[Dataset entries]
☆ ☆ ☆
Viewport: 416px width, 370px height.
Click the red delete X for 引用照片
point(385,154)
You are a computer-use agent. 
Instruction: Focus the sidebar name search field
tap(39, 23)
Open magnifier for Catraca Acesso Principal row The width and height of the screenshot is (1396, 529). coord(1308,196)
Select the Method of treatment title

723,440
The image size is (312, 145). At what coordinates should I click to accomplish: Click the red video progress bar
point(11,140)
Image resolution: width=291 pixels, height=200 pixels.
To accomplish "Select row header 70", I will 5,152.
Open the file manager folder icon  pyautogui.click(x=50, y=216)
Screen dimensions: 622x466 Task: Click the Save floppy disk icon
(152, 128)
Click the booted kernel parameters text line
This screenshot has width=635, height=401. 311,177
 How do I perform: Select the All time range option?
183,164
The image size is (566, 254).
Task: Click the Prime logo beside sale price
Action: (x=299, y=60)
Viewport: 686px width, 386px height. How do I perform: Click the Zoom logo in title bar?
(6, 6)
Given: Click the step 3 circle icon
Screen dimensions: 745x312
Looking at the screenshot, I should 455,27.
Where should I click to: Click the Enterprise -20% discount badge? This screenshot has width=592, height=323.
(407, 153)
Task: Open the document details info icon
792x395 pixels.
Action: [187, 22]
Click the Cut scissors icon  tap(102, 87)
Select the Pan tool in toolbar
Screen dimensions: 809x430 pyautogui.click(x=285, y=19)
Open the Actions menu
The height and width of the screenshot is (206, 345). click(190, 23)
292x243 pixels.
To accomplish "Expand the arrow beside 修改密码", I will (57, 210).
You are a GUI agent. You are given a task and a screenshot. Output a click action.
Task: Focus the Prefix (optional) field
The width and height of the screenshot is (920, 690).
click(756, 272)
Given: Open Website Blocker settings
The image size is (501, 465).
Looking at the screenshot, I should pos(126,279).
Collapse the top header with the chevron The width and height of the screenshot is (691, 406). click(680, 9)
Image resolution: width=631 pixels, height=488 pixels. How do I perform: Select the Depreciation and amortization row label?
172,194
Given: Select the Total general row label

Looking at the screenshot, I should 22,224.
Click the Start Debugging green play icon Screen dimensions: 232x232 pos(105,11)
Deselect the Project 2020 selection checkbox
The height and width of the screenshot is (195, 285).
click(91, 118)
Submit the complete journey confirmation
☆ ☆ ☆
▸ Work instruction
From the data above, extract every line in its exact form.

▸ Written answer
Viewport: 416px width, 370px height.
Click the red delete X for 引用照片
point(385,154)
You are a computer-use agent. 
Instruction: Focus the sidebar name search field
tap(39, 23)
Open magnifier for Catraca Acesso Principal row The width and height of the screenshot is (1396, 529). coord(1308,196)
Select the Method of treatment title

723,440
The image size is (312, 145). At what coordinates should I click to accomplish: Click the red video progress bar
point(11,140)
Image resolution: width=291 pixels, height=200 pixels.
To accomplish "Select row header 70", I will 5,152.
Open the file manager folder icon  pyautogui.click(x=50, y=216)
Screen dimensions: 622x466 Task: Click the Save floppy disk icon
(152, 128)
Click the booted kernel parameters text line
This screenshot has width=635, height=401. 311,177
 How do I perform: Select the All time range option?
183,164
The image size is (566, 254).
Task: Click the Prime logo beside sale price
Action: (x=299, y=60)
Viewport: 686px width, 386px height. How do I perform: Click the Zoom logo in title bar?
(6, 6)
Given: Click the step 3 circle icon
Screen dimensions: 745x312
Looking at the screenshot, I should 455,27.
Where should I click to: Click the Enterprise -20% discount badge? This screenshot has width=592, height=323.
(407, 153)
Task: Open the document details info icon
792x395 pixels.
Action: [187, 22]
Click the Cut scissors icon  tap(102, 87)
Select the Pan tool in toolbar
Screen dimensions: 809x430 pyautogui.click(x=285, y=19)
Open the Actions menu
The height and width of the screenshot is (206, 345). click(190, 23)
292x243 pixels.
To accomplish "Expand the arrow beside 修改密码", I will (57, 210).
You are a GUI agent. You are given a task and a screenshot. Output a click action.
Task: Focus the Prefix (optional) field
The width and height of the screenshot is (920, 690).
click(756, 272)
Given: Open Website Blocker settings
The image size is (501, 465).
Looking at the screenshot, I should pos(126,279).
Collapse the top header with the chevron The width and height of the screenshot is (691, 406). click(680, 9)
Image resolution: width=631 pixels, height=488 pixels. How do I perform: Select the Depreciation and amortization row label?
172,194
Given: Select the Total general row label

Looking at the screenshot, I should 22,224.
Click the Start Debugging green play icon Screen dimensions: 232x232 pos(105,11)
Deselect the Project 2020 selection checkbox
The height and width of the screenshot is (195, 285).
click(91, 118)
Submit the complete journey confirmation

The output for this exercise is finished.